#### Data for this task ####

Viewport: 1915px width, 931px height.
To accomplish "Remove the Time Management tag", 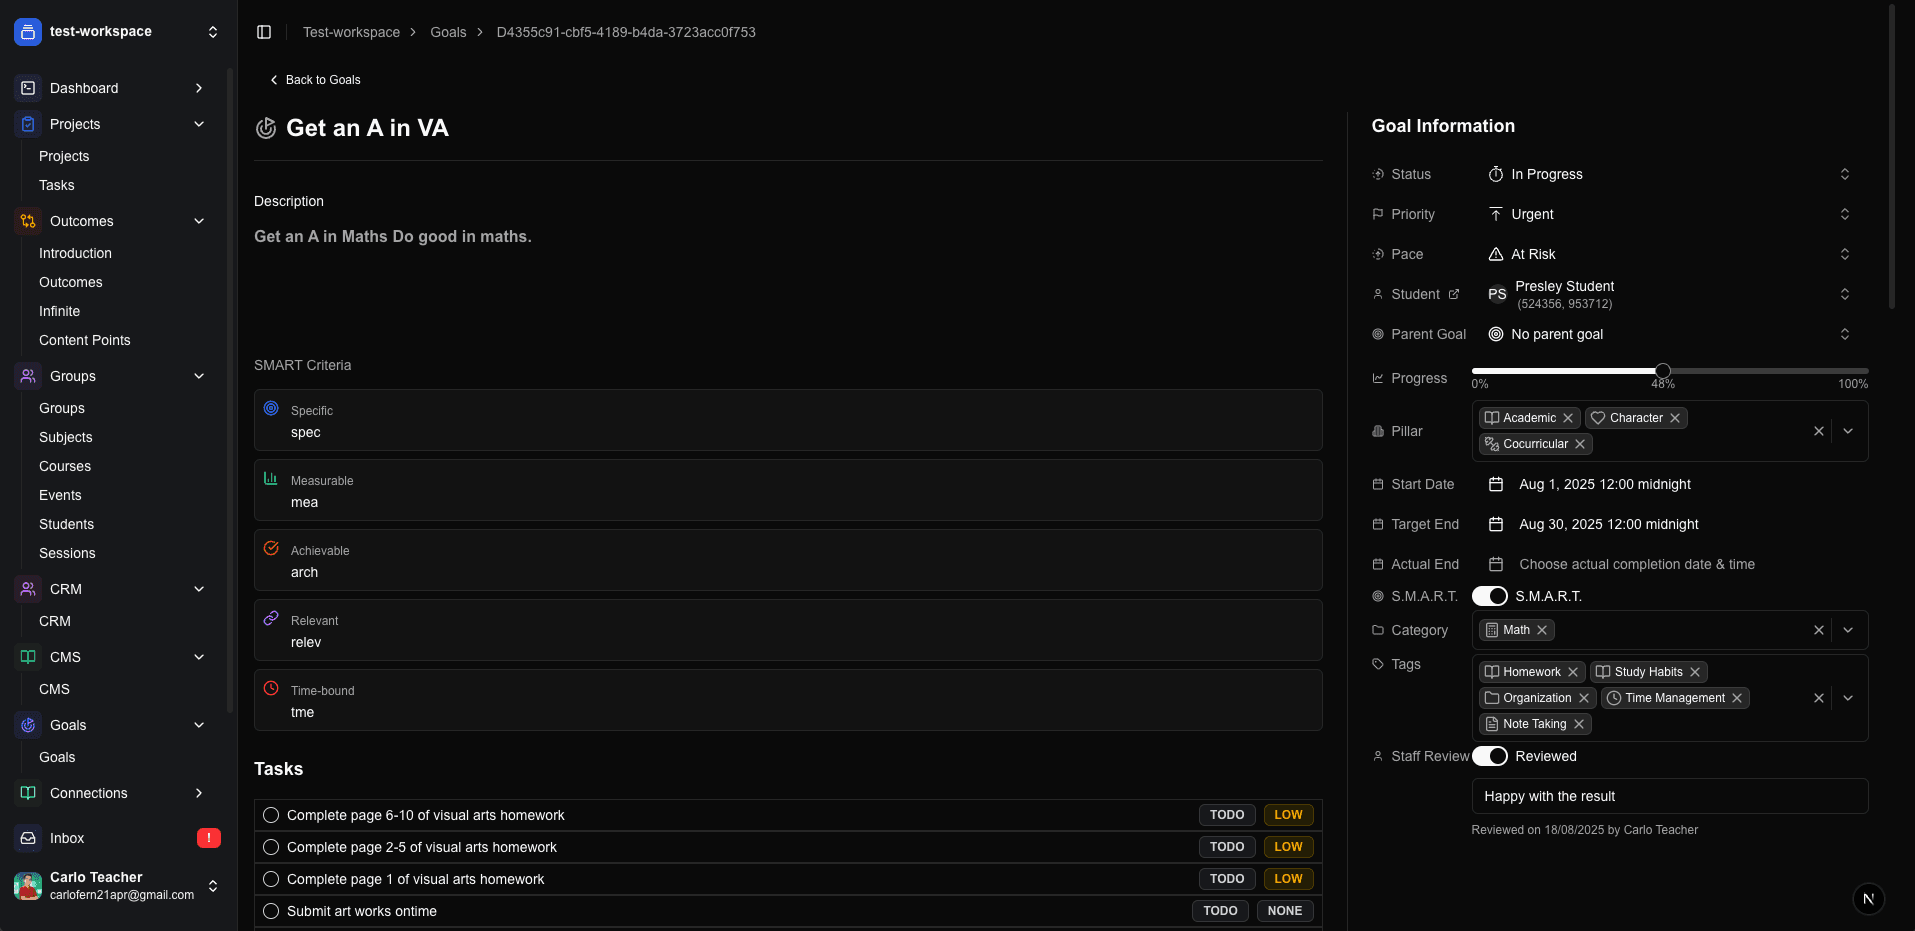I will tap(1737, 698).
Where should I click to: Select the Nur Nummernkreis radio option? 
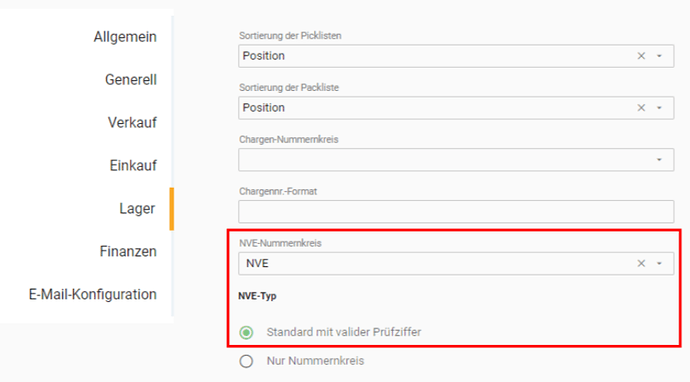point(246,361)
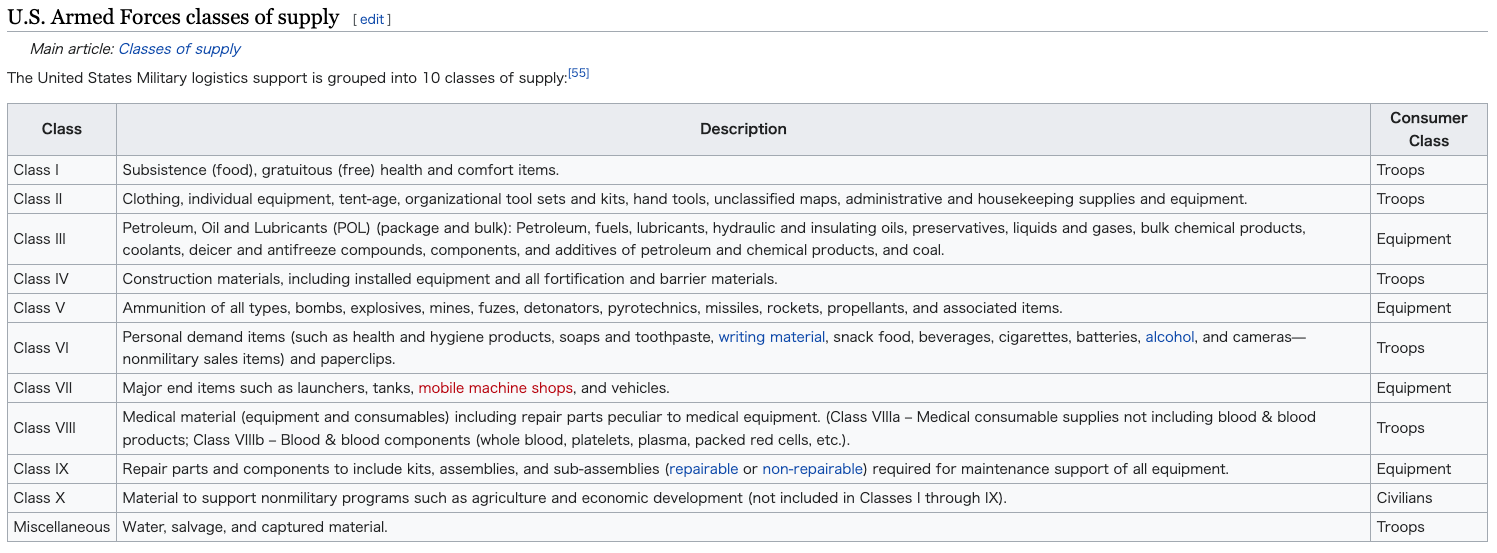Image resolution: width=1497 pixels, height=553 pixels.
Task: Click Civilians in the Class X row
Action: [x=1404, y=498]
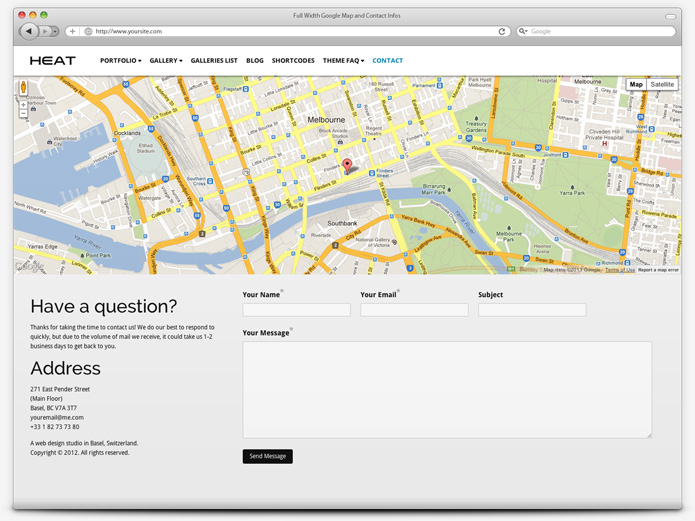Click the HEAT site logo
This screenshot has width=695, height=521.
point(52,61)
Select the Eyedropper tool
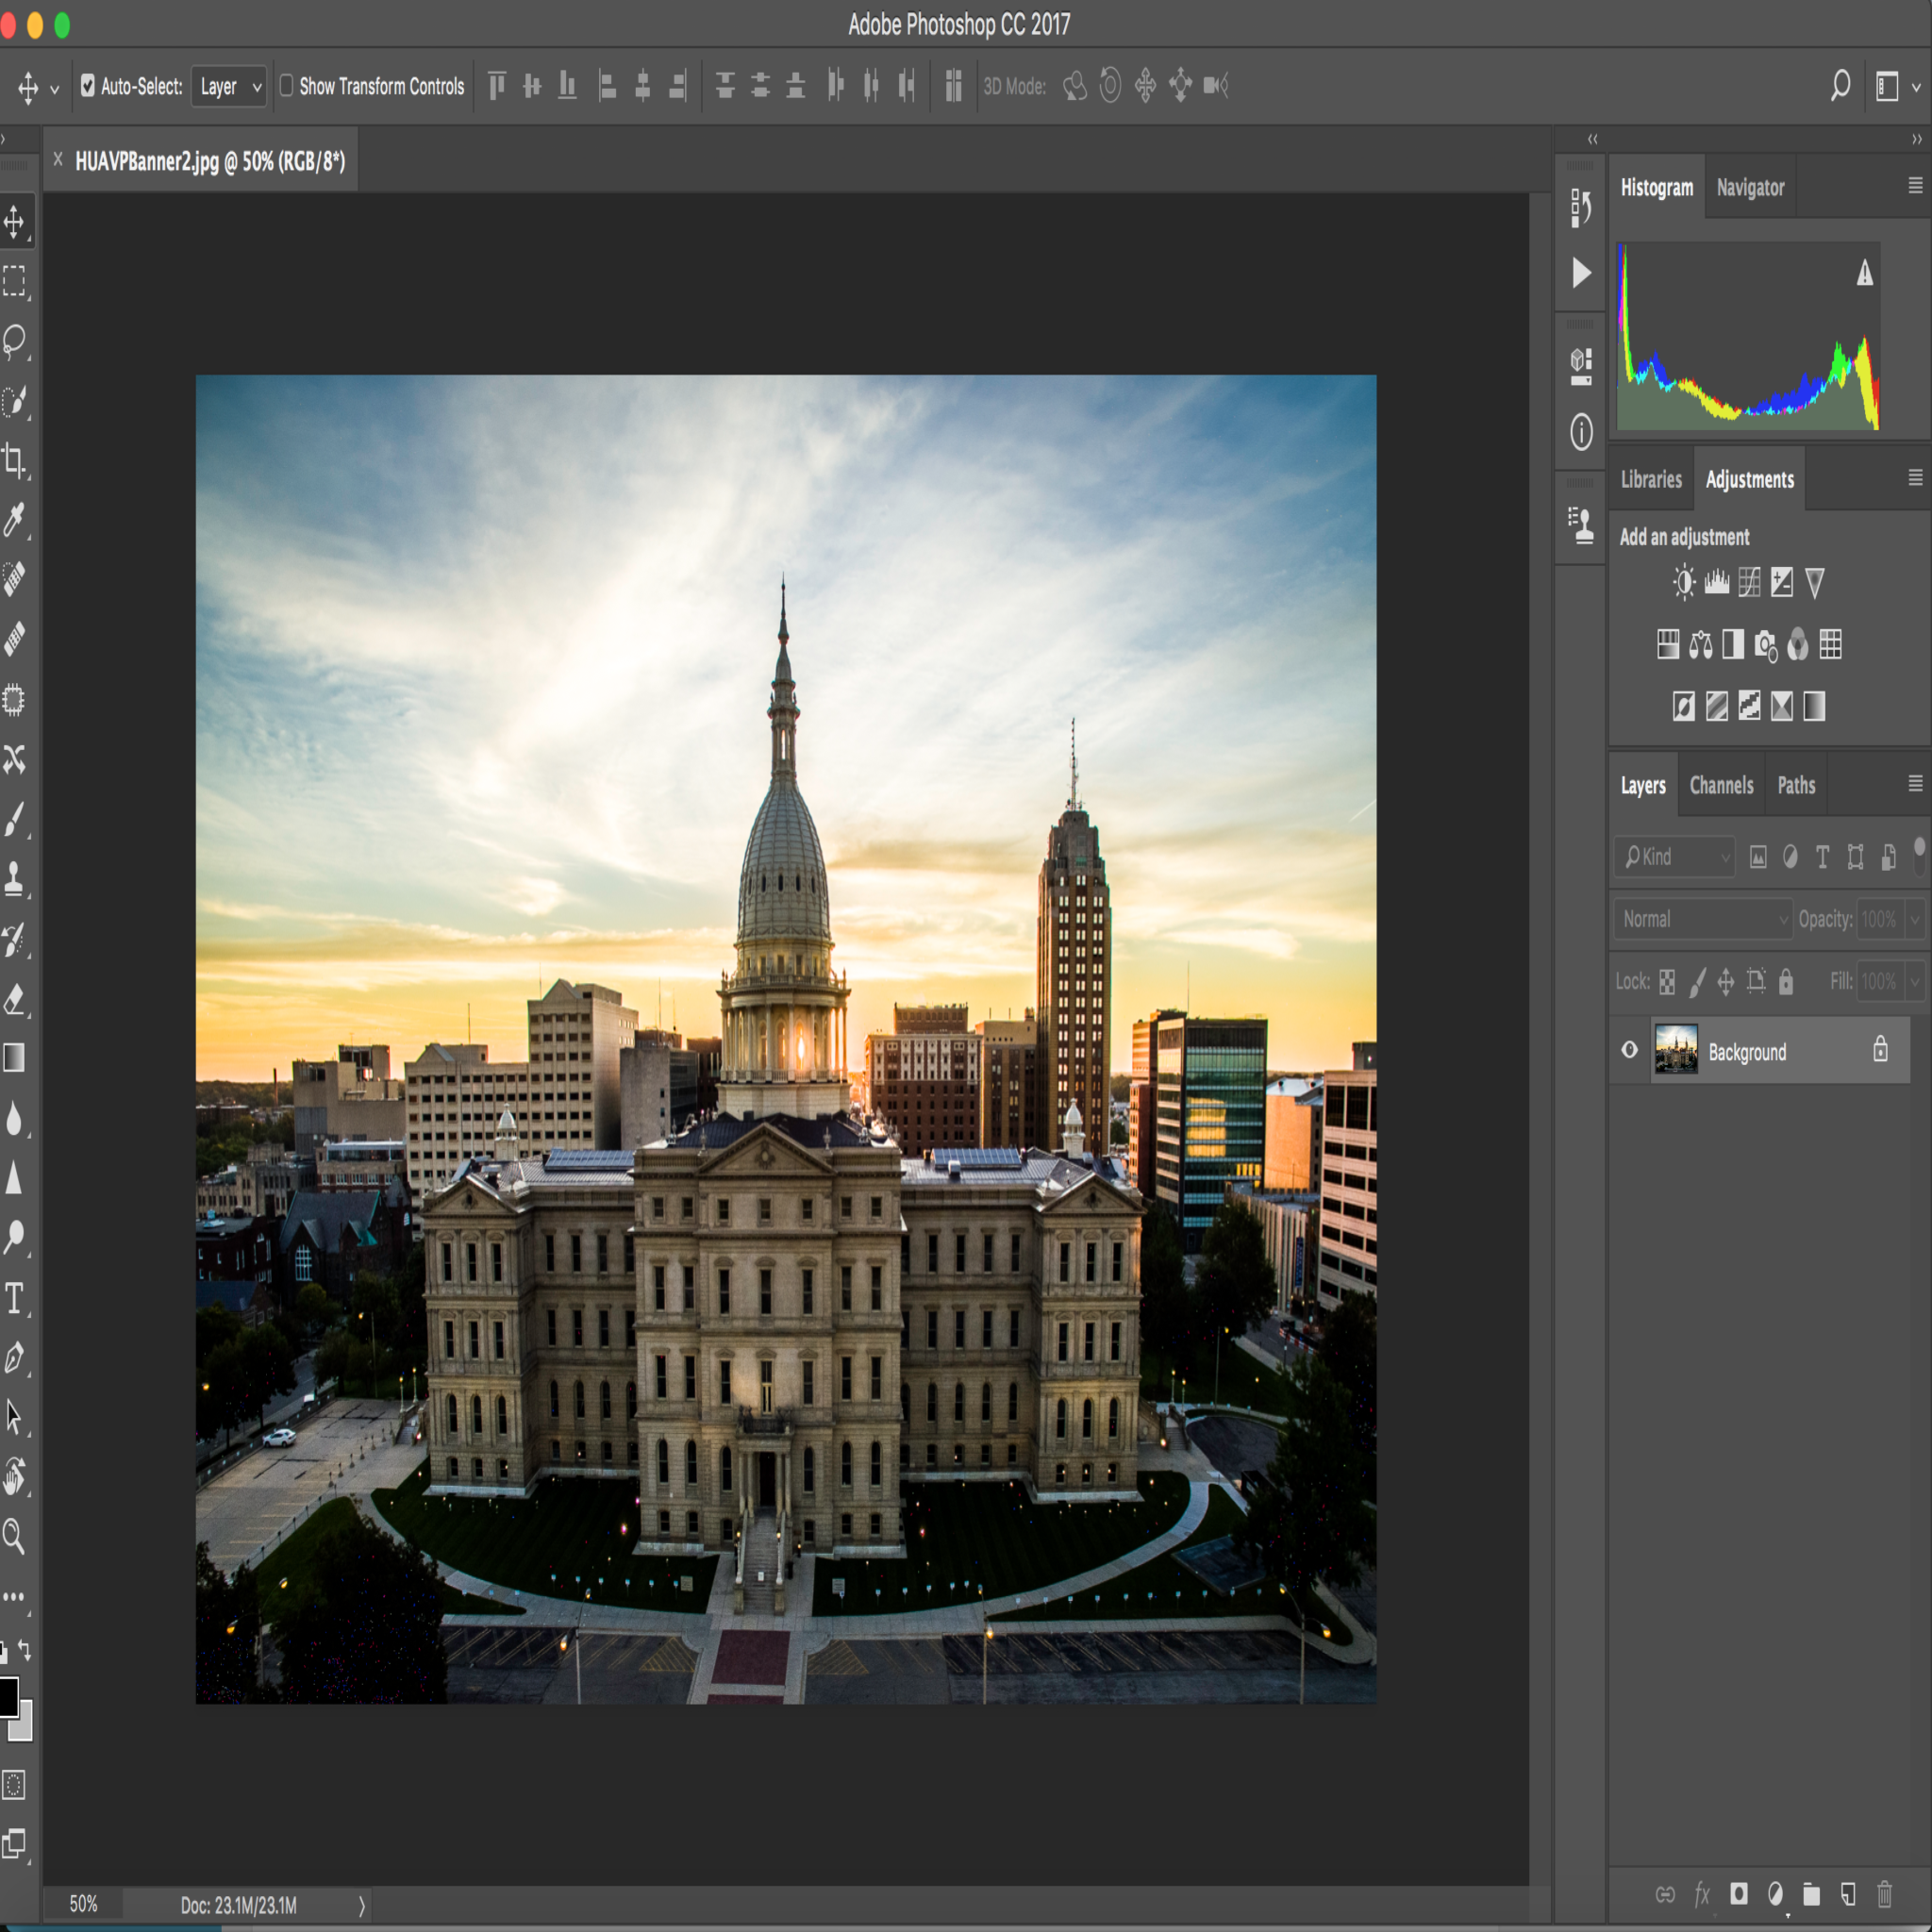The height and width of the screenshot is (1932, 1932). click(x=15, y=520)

####

» **What is asked**
Find each line above that contains the word "Select" and copy those lines.

» **Exercise response**
Where should I click to: Select the Nur Nummernkreis radio option? 
Select the Eyedropper tool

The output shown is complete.